Philex Special Permit Expires

Philex Mining Corporation’s open pit operations expansion in Barangay Camp 3 in Tuba, Benguet may be halted as its Special Mines Permit expires this week.

Northern Dispatch
Posted by Bulatlat
Vol. VII, No. 48, January 13-19, 2008

Philex Mining Corporation’s open pit operations expansion in Barangay Camp 3 in Tuba, Benguet may be halted as its Special Mines Permit expires this week.

A Special Mines Permit issued early last year by Department of Environment and Natural Resources-Mines and Geosciences Bureau (DENR-MGB) Director Horacio Ramos allowed the mining firm to operate its open pit mine while nailing down its negotiations with affected indigenous peoples’ (IP) communities in Tuba and Itogon towns.

The National Commission on Indigenous Peoples (NCIP)-Cordillera is firm in its stance that Philex must stop operating its open pit when its permit expires.

MGB-Cordillera chief Engr. Neoman dela Cruz though told the press the mining firm is working for the “free and prior informed consent” (FPIC) as mandated by the Indigenous Peoples Rights Act (IPRA).

As late as December last year, Philex was not able to get the nod of Benguet indigenous peoples for an FPIC on its application for a production sharing agreement (APSA) 102.

During a series of rough-sailing dialogs last year, affected IP villagers remained firm in their opposition to the open pit mining expansion.

Rufu Gayaso, a spokesperson for the affected IP villages said they still have to reconvene to discuss their present stance on the expiration of Philex’s permit but by all indications, Philex will not get any FPIC before its permit expire.

Villagers have been complaining of Philex’s non-respect of the IP villagers’ rights over their lands.

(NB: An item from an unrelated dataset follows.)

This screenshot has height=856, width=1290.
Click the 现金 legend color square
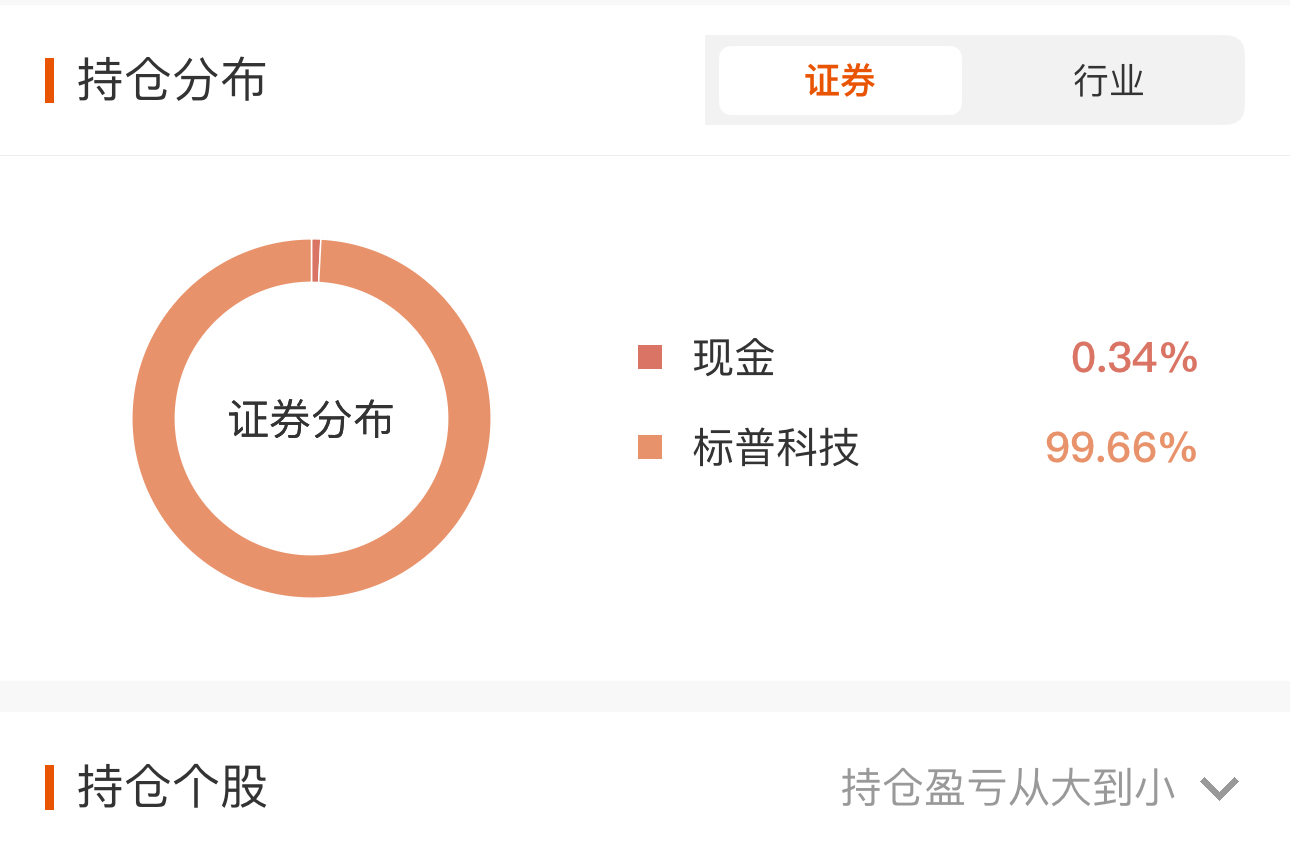point(650,357)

Accordingly, the mining company reportedly failed to provide adequate water supply as promised after the mine operations had depleted their traditional water sources.

The mining firm, one of the two mines still operating in the Cordillera region, according to Gayaso, has also failed to pay assessed damage claims of the affected villagers.

Gayaso said that that they want to preserve the existing community that has also already accommodated some who were displaced by other mine operations in other Benguet towns.

“We would like to preserve what is left of our community for our children,” he said.

Camp 3 water supply was allegedly depleted during Philex’s mining operations. Underground mining displaced our water table, Gayaso said, adding that most of the water drawn from their traditional sources is used in the company’s mill and in the processing of ore.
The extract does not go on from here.